The flurry of activity at City Hall comes on the heels of the U.S. Supreme Court’s March 31 decision in Chiles v. Salazar. In that case, the Court held that Colorado’s ban on conversion therapy, as applied to a counselor’s talk therapy, raised First Amendment concerns and had to be reviewed under strict scrutiny. The justices sent the dispute back to the lower courts to reconsider under that demanding standard. Legal observers say that move could put parts of local conversion therapy bans at risk if judges decide those laws directly regulate the speech of licensed therapists rather than their professional conduct. For background on the opinion, see coverage at SCOTUSblog.

Local Law And What Could Be On The Line

Cincinnati first barred licensed therapists from attempting to change a minor’s sexual orientation or gender identity in December 2015, after public uproar over widely reported harms tied to conversion practices. That 2015 vote, along with the fines the city code allows for violations, has often been cited as a local safeguard for LGBTQ youth. A 2015 report by WLWT on the council vote lays out the original ordinance and penalties.

Council members backing the new motion told colleagues they worry the Supreme Court’s focus on speech will be used to attack city rules that touch therapy, even when those rules are written as professional licensing or consumer protection measures. Their request to the solicitor is aimed at tightening the law’s connection to enforceable professional standards instead of the specific content of counseling conversations. The Enquirer includes the full motion text and a detailed recap of the council debate.
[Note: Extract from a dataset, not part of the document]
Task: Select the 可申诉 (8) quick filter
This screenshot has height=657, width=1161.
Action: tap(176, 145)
What Legal Fixes Might Look Like

City attorneys and any outside counsel have several possible approaches on the table. They could sharpen definitions so the ordinance clearly targets coercive or harmful practices instead of protected conversations. They could underline that the ban regulates professional conduct, not pure speech. They might also spell out enforcement mechanisms that rely more heavily on licensing and malpractice rules. After Chiles v. Salazar, legal commentators have warned that courts are likely to examine whether a law truly regulates conduct or, in practice, polices viewpoints, so the precise wording of any amendment will matter. For a deeper legal context, review the Court’s opinion and analysis at Justia.

Advocates And Statehouse Crosscurrents

LGBTQ advocacy organizations quickly condemned the high court’s ruling, arguing it undermines hard-fought protections for minors. Amnesty International labeled the decision devastating for LGBTQ youth and repeated the medical consensus that conversion practices are harmful. Cincinnati’s move also lands in the middle of a broader state-level fight over local control. Hoodline has reported on proposed Ohio legislation that would, if passed, narrow or preempt local conversion therapy bans, a separate front that city officials say they are monitoring closely.
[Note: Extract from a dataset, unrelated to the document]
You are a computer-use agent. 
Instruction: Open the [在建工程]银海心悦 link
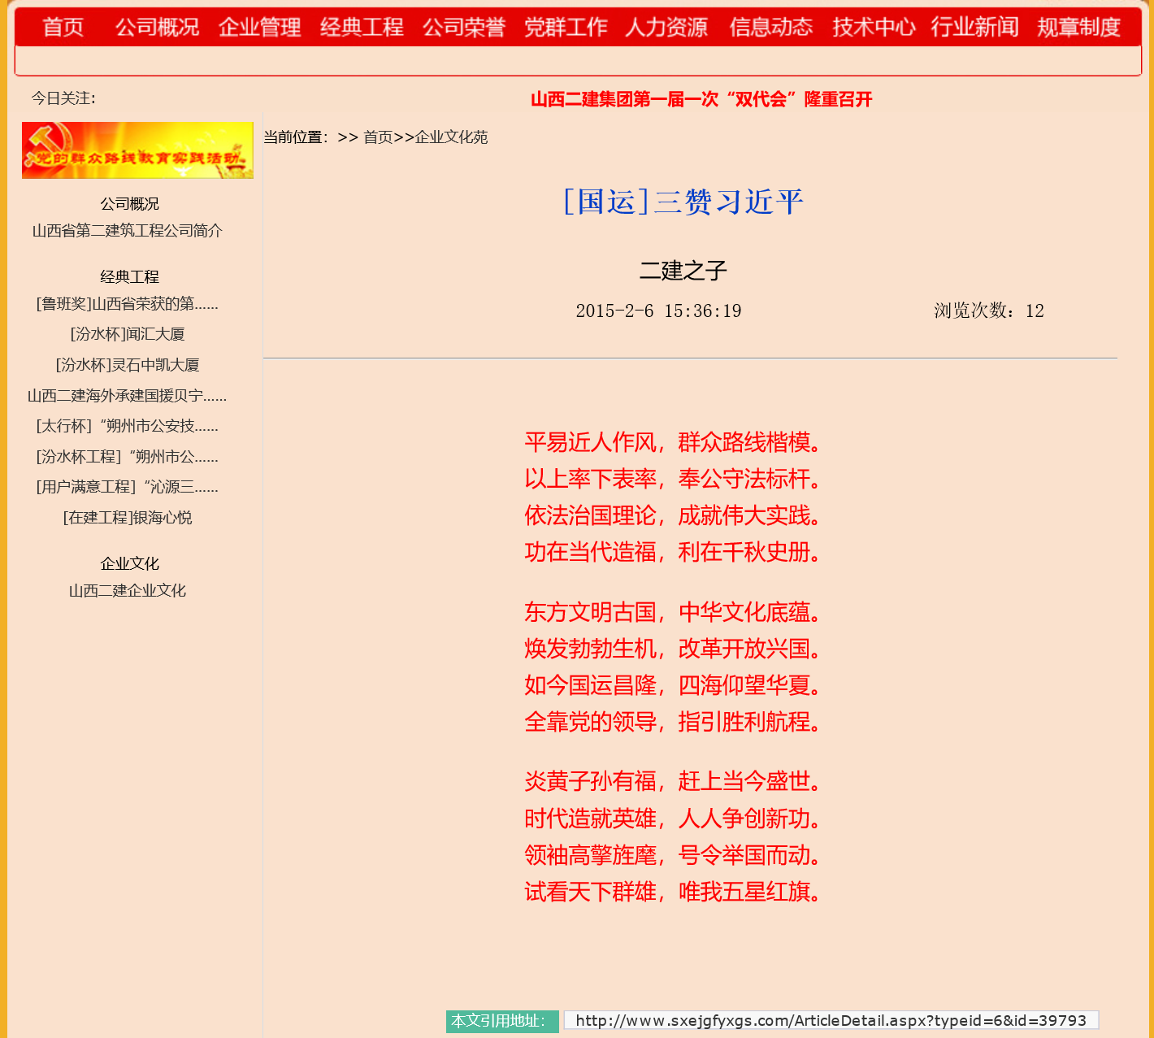pyautogui.click(x=128, y=518)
Under the motion approved by the council, the city solicitor’s office will study its options and report back with recommended changes. Council members say they expect to see proposals that include tightly tailored ordinance language or other legal tools that aim to preserve the city’s ability to shield minors while responding to the constitutional concerns highlighted by the Supreme Court. The solicitor’s findings will determine the timeline for drafting any amendments and for the next round of public debate.